Frank Castorf, one of the emblematic figures of German theatre, revisits, in French, Jean Racine’s Bajazet. Tackling this classical author’s work is a challenge few non-French speaking artists have taken up. This production sees Castorf confronting it with Antonin Artaud’s famous essay, Theatre and The Plague, the first chapter of Theatre and its Double.

In his majestic adaptations of Dostoyevsky, Bulgakov, and Celine, for example, Frank Castorf has brought us theatre which serves as a proof of liberty in itself, and which does not shy away from human weakness or cowardice, nor its contradictions. By combining Racine and Artaud, he brings to light what these two French poets have in common: the spoken word, theatre’s anchorage point, as the crucial place where the burning heart of their works is played out. This, of course, has much to do with Castorf’s own uncompromising, unsentimental brand of theatre. The spoken word is the arm with which Racine’s heroes untangle themselves from the constraints of the straightjacket around them, allowing them to follow their true desires. For Artaud, it was via the reinvention of language that he could free himself from what birth, society and language had imposed on him, enabling him to be reborn as his true self, the ultimate goal of his life and his incandescent art.
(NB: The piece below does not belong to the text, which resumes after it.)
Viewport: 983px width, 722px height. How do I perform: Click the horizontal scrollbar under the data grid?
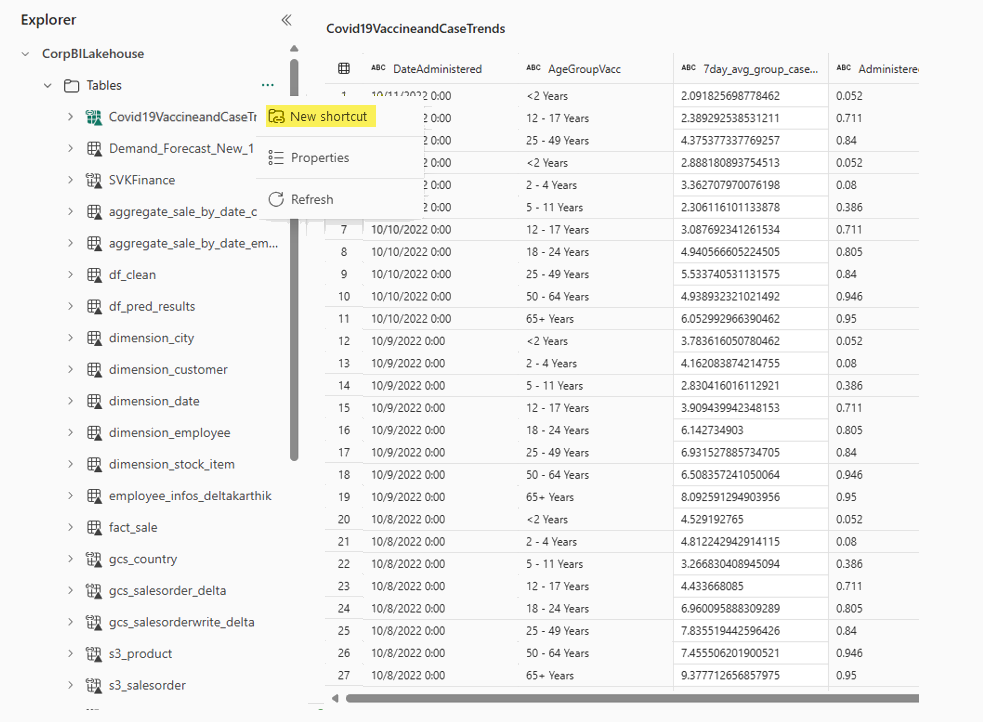pos(630,698)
Bajazet plays out in the huis clos of Constantinople’s seraglio. The Sultan himself is absent. For each character, favourite, pretender, brother or vizier, true love comes into contradiction with political ambition, and living out one’s passions to the full is synonymous with death. The tragedy exposes man’s altogether fallible spirit and the impossibility of pure, unadulterated feelings. By adapting Racine, Castorf transports us from one century to another, brings two major authors together and wakes up our interior demons.